Problem requirements: Please set down, unchanged, each line from the one with "Click the large 5% value box of first coupon" to the final line of the data below, both included. Drop the pictures.

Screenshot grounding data
= Beginning of Section =
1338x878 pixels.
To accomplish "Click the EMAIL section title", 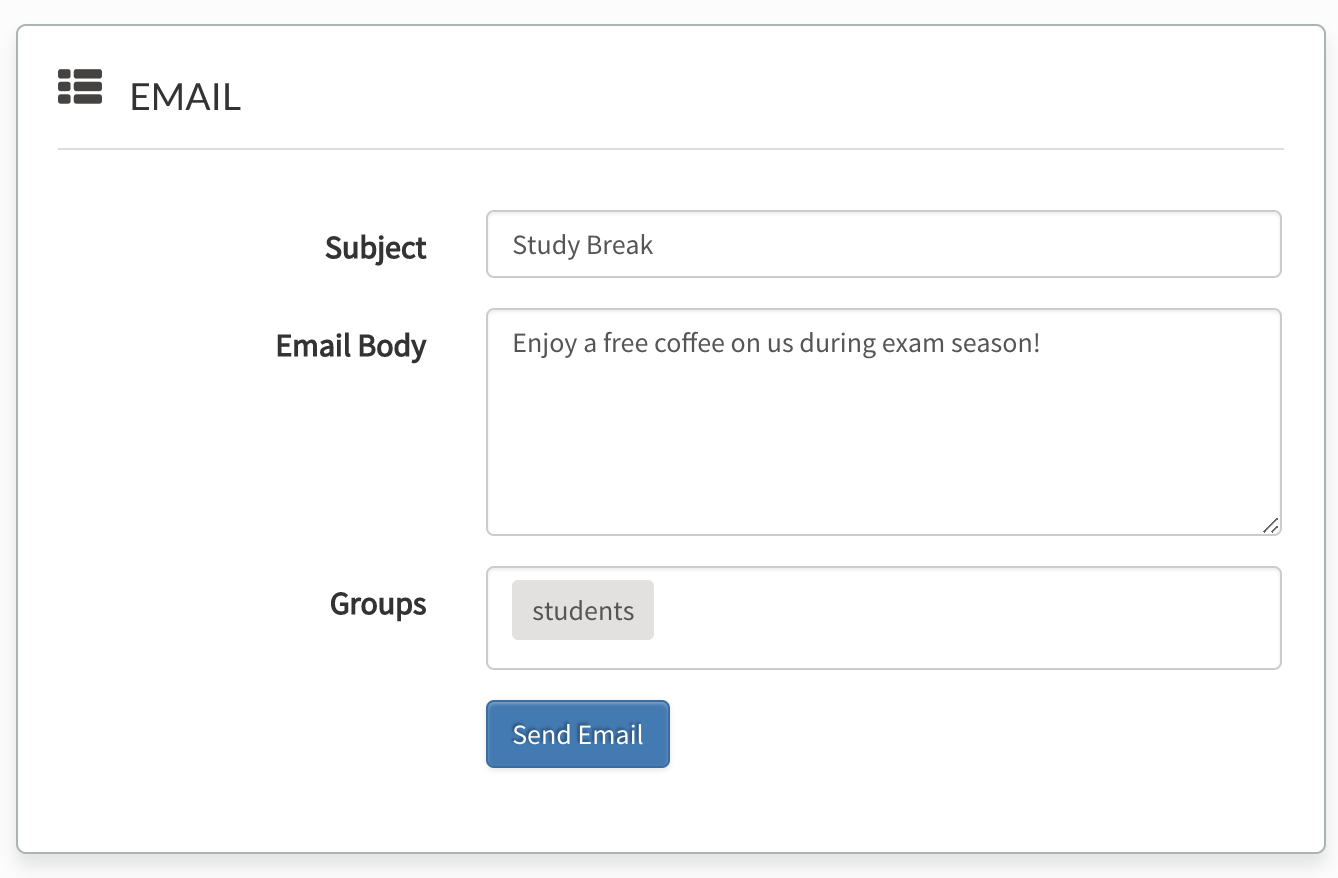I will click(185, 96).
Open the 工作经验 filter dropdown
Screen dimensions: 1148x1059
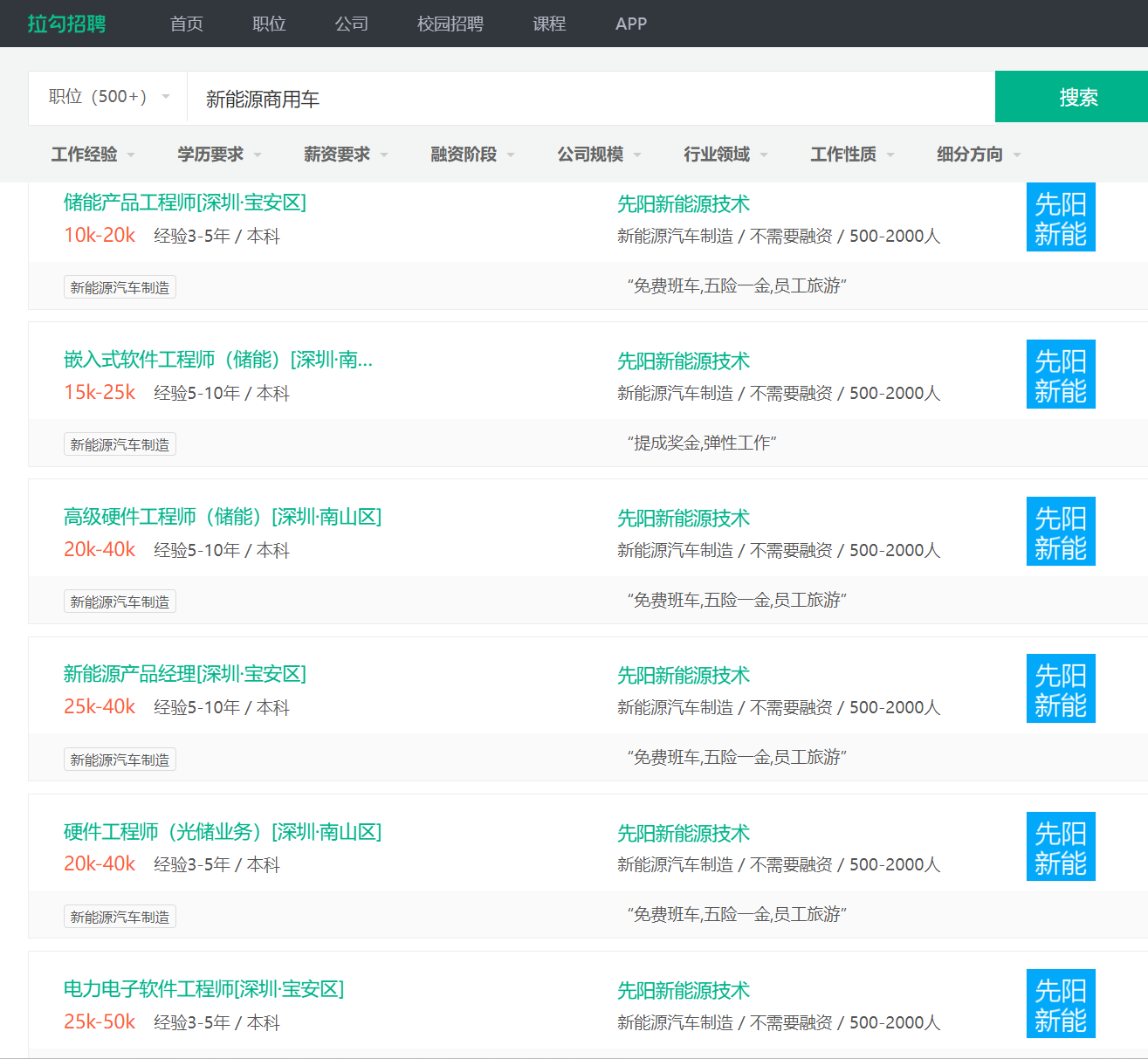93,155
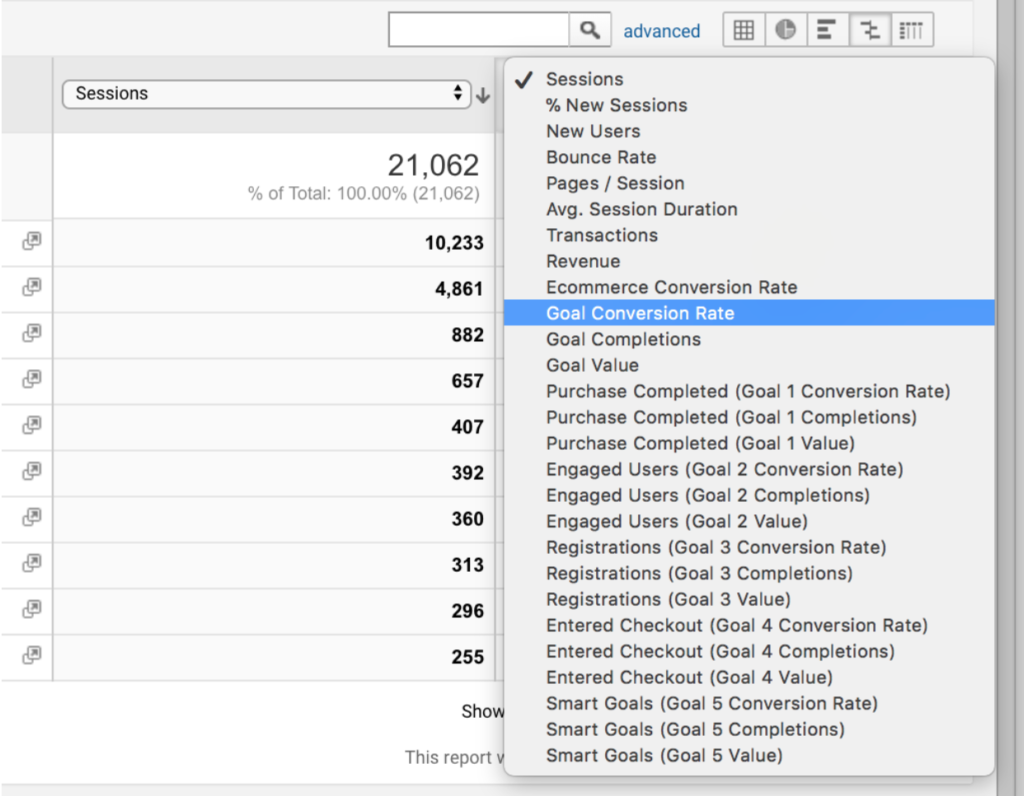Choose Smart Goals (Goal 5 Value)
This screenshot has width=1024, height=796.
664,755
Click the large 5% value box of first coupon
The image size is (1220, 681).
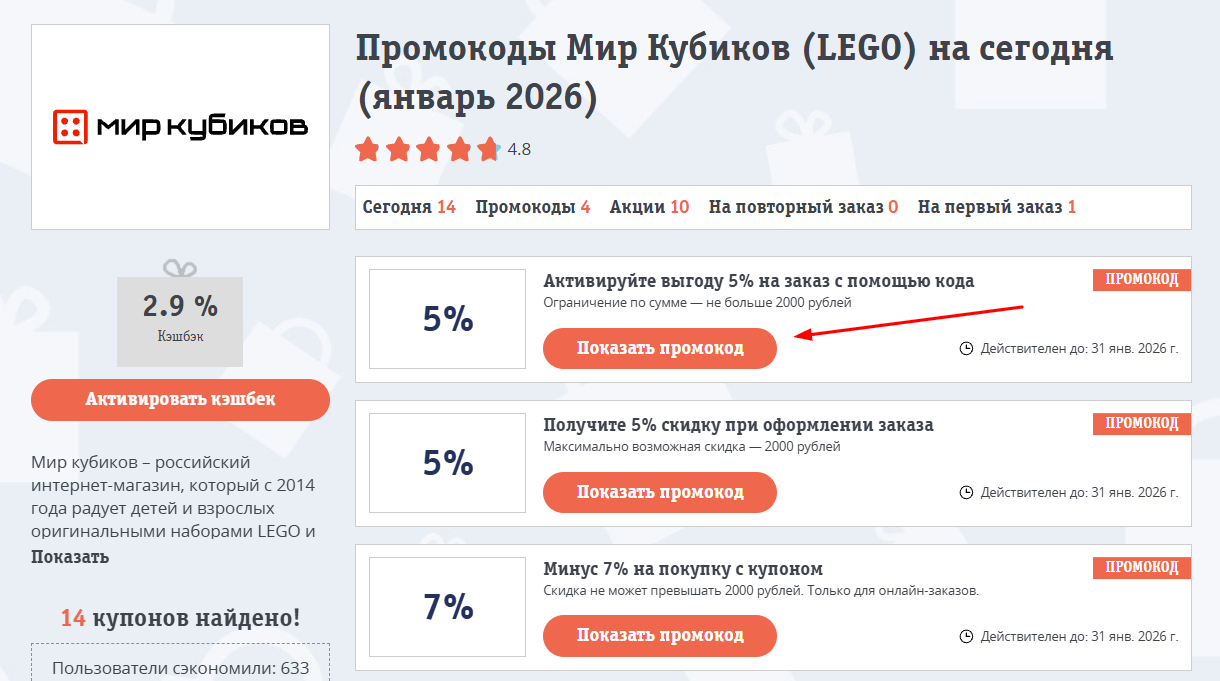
= End of Section =
Output:
Click the large 5% value box of first coupon
The image size is (1220, 681).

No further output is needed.